▶ WHAT NEEDS TO BE DONE: Convert the stretch from the line containing "This screenshot has width=761, height=728." through the line containing "Expand the Sales pipeline dropdown" into a JSON list of strings, one string per line, with blank lines left out.

▶ DATASET EXTRACT:
***
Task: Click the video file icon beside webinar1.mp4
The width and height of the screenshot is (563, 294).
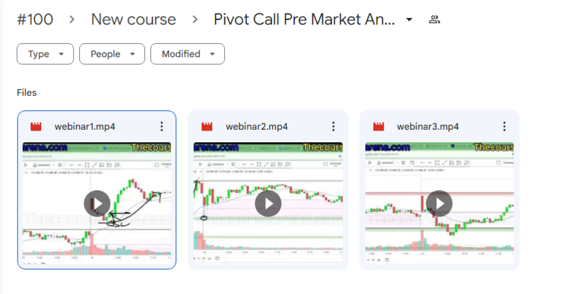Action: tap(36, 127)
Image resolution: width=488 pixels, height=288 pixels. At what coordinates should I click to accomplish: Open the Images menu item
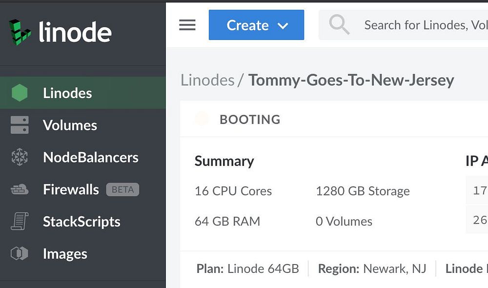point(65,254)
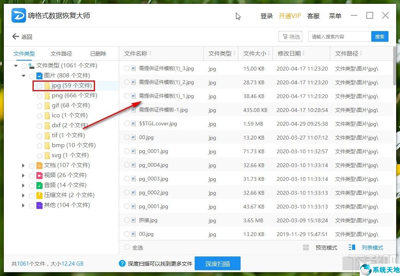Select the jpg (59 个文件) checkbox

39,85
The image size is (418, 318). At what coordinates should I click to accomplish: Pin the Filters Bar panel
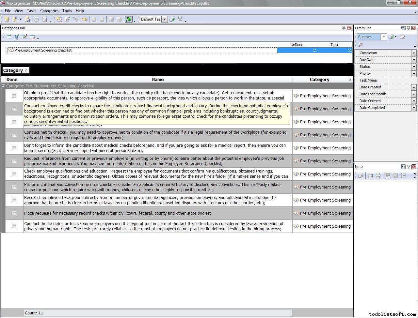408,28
***
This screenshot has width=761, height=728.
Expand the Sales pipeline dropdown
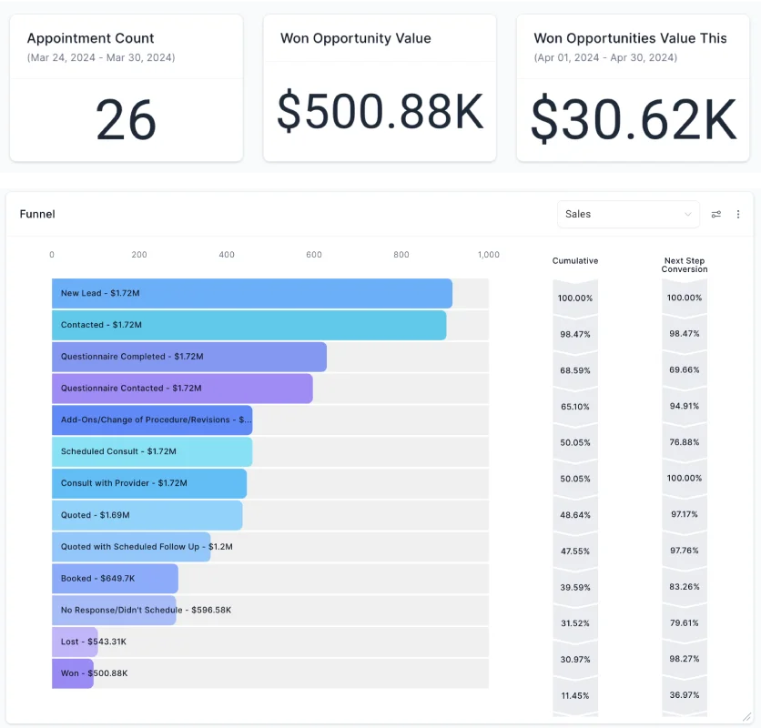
***
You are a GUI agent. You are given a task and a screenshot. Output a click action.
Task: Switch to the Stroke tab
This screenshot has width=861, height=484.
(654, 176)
***
▶ RESPONSE TO THE EXERCISE:
[
  "This screenshot has width=761, height=728.",
  "Expand the Sales pipeline dropdown"
]